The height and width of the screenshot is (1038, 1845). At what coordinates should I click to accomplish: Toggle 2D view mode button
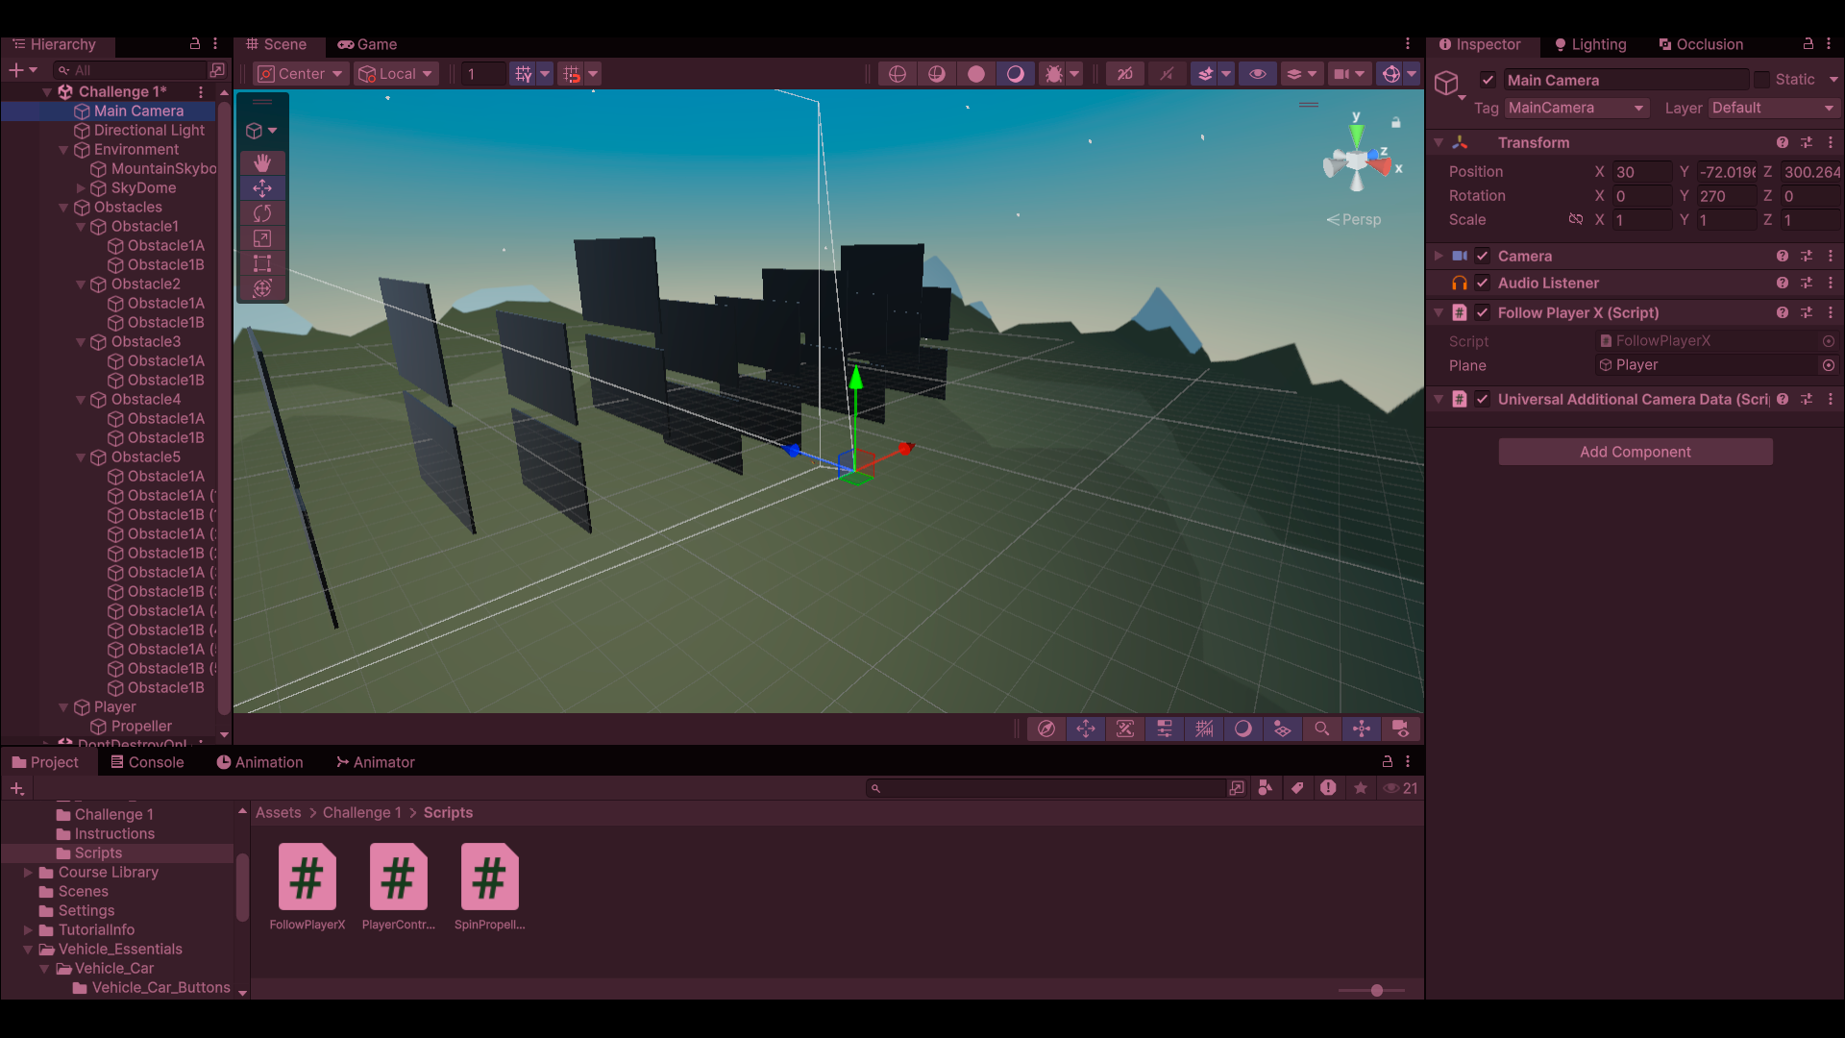point(1124,74)
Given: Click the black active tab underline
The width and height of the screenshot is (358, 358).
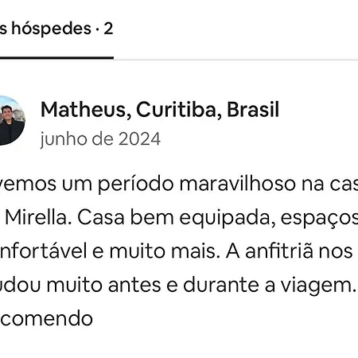Looking at the screenshot, I should pyautogui.click(x=56, y=57).
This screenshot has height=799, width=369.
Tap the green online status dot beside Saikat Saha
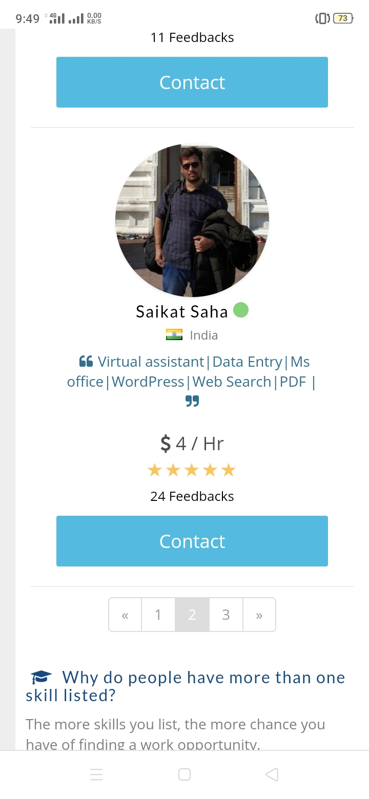[x=241, y=310]
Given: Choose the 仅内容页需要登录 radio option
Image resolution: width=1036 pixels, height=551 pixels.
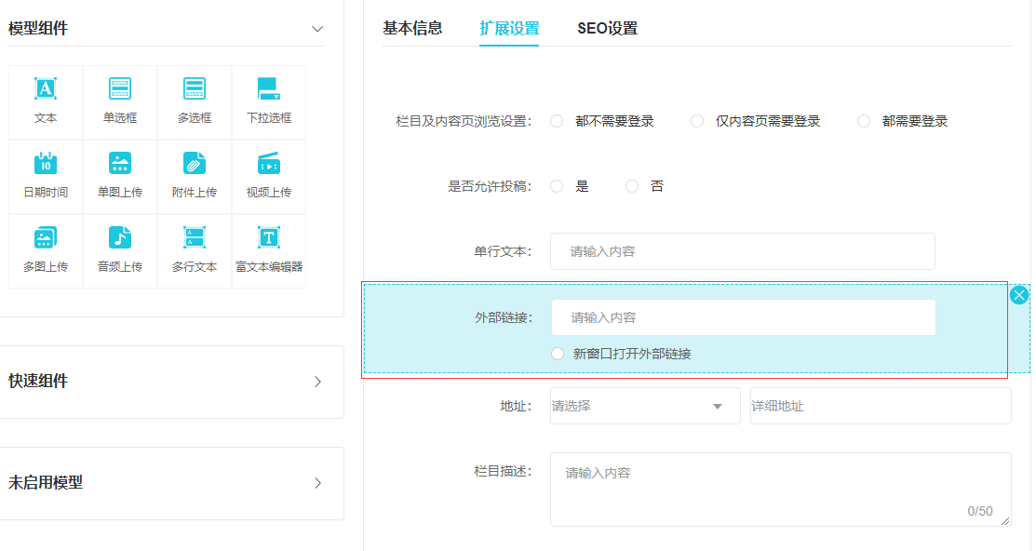Looking at the screenshot, I should click(x=697, y=121).
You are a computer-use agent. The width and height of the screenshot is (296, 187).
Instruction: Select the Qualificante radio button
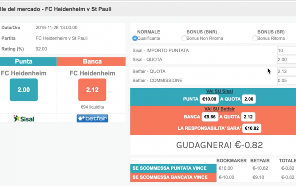pos(135,38)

> _SHORT EXERCISE_: Retype every line of text in the records above word for word, and leave the pictures out of your copy.

> _PROBLEM SOLUTION_:
The height and width of the screenshot is (1038, 1845). At what coordinates should I click to accomplish: Toggle 2D view mode button
point(1124,74)
Given: Click the black active tab underline
The width and height of the screenshot is (358, 358).
Looking at the screenshot, I should pyautogui.click(x=56, y=57).
This screenshot has height=799, width=369.
Tap the green online status dot beside Saikat Saha
[x=241, y=310]
Given: Choose the 仅内容页需要登录 radio option
Image resolution: width=1036 pixels, height=551 pixels.
Looking at the screenshot, I should click(x=697, y=121).
You are a computer-use agent. The width and height of the screenshot is (296, 187).
Instruction: Select the Qualificante radio button
pos(135,38)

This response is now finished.